**Task material:**

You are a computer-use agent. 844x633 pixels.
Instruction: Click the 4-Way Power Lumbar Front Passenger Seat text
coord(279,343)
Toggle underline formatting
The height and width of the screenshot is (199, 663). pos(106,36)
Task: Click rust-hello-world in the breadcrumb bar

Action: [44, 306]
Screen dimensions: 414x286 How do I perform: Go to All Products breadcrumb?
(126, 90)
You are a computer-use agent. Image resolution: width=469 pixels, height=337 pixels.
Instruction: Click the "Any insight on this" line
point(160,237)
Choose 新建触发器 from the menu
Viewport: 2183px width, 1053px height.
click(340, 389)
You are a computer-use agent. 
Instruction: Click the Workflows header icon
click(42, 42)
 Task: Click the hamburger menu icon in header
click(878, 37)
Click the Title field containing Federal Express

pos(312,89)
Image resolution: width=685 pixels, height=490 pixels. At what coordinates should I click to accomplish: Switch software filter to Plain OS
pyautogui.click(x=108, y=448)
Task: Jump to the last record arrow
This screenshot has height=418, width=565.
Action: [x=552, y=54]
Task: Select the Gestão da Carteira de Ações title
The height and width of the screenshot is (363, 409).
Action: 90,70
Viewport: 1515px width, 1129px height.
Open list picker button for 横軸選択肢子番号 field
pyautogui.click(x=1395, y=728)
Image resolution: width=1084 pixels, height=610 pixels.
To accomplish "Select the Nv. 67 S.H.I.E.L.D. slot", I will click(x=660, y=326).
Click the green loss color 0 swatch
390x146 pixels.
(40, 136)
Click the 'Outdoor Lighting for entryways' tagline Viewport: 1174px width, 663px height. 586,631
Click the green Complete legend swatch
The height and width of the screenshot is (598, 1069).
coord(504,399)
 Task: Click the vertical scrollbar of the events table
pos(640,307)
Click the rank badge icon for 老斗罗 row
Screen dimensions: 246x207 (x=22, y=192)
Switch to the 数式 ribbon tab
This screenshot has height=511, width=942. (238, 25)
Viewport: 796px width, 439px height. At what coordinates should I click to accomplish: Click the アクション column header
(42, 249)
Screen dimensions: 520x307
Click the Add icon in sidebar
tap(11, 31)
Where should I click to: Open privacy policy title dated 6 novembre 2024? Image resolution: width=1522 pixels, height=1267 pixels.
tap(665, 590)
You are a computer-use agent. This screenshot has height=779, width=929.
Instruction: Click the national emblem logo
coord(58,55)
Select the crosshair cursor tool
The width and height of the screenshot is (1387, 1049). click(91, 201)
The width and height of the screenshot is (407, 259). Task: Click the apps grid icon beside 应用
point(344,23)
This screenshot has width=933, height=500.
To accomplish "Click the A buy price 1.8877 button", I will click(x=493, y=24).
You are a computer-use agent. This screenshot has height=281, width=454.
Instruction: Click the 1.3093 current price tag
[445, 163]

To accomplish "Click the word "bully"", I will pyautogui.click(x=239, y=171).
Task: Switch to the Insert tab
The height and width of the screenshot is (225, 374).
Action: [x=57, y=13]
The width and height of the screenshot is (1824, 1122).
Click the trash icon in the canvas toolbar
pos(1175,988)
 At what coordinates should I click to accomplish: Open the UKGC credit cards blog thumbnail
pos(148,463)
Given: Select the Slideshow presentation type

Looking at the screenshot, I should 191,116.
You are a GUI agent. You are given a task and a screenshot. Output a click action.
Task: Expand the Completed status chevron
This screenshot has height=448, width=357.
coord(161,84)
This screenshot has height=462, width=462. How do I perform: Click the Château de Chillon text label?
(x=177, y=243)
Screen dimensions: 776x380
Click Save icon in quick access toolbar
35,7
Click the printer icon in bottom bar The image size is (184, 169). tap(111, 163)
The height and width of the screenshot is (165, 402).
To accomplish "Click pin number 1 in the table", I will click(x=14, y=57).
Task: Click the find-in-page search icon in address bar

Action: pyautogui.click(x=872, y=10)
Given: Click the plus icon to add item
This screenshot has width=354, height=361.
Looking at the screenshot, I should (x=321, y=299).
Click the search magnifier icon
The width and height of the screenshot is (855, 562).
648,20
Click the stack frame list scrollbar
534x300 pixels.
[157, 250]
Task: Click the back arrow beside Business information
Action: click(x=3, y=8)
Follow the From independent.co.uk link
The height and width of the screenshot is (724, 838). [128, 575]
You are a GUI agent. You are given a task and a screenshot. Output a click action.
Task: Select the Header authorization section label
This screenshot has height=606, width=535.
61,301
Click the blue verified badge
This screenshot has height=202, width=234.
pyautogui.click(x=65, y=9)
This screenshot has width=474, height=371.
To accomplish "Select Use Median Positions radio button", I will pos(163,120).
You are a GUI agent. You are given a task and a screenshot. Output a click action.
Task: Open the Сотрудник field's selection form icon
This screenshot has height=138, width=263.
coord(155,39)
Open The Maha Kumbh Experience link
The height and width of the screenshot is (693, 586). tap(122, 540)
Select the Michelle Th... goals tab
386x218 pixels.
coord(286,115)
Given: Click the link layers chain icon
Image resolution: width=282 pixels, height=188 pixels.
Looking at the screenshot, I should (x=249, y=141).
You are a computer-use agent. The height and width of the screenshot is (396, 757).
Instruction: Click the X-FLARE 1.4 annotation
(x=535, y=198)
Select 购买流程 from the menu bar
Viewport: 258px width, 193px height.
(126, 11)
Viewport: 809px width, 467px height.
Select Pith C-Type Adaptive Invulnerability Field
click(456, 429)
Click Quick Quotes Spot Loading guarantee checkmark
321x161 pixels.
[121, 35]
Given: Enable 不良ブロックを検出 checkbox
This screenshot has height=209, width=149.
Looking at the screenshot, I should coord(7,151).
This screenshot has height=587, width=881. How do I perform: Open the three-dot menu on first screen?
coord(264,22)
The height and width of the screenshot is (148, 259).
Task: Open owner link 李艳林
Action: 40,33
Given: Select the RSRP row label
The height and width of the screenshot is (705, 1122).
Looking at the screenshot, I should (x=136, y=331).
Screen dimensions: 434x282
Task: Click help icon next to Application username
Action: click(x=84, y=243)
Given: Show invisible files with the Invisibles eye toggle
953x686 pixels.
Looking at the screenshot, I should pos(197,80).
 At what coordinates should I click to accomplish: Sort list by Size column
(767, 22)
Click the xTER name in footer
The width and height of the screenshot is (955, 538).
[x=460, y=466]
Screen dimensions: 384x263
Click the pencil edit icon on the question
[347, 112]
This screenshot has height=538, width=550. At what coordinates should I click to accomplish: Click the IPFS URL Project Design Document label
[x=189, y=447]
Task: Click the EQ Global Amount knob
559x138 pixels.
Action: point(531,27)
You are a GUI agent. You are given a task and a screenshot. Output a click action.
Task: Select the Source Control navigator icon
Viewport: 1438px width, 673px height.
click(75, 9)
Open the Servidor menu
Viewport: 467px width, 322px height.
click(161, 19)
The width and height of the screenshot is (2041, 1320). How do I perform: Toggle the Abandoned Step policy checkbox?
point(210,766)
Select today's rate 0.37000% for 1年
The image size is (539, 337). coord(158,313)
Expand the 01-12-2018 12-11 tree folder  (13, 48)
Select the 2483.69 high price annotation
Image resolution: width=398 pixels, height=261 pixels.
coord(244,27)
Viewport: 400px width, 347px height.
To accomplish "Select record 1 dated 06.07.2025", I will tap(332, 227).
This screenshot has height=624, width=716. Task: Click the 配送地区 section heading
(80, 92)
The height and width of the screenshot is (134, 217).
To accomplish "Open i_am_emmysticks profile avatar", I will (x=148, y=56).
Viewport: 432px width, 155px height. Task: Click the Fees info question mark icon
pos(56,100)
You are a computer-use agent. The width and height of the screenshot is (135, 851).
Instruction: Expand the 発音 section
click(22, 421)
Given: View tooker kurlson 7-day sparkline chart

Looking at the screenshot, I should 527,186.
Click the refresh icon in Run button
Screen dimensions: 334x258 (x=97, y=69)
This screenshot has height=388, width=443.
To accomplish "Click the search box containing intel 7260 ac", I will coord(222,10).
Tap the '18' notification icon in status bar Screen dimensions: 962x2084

**What you are asked to do:**
Output the rows verbatim, beginning with the line that contains "The width and height of the screenshot is (1824, 1122)." and ending after the line that contains "Looking at the screenshot, I should 191,116.".

**Finished task:**
The width and height of the screenshot is (1824, 1122).
Click the trash icon in the canvas toolbar
pos(1175,988)
 At what coordinates should I click to accomplish: Open the UKGC credit cards blog thumbnail
pos(148,463)
Given: Select the Slideshow presentation type

Looking at the screenshot, I should 191,116.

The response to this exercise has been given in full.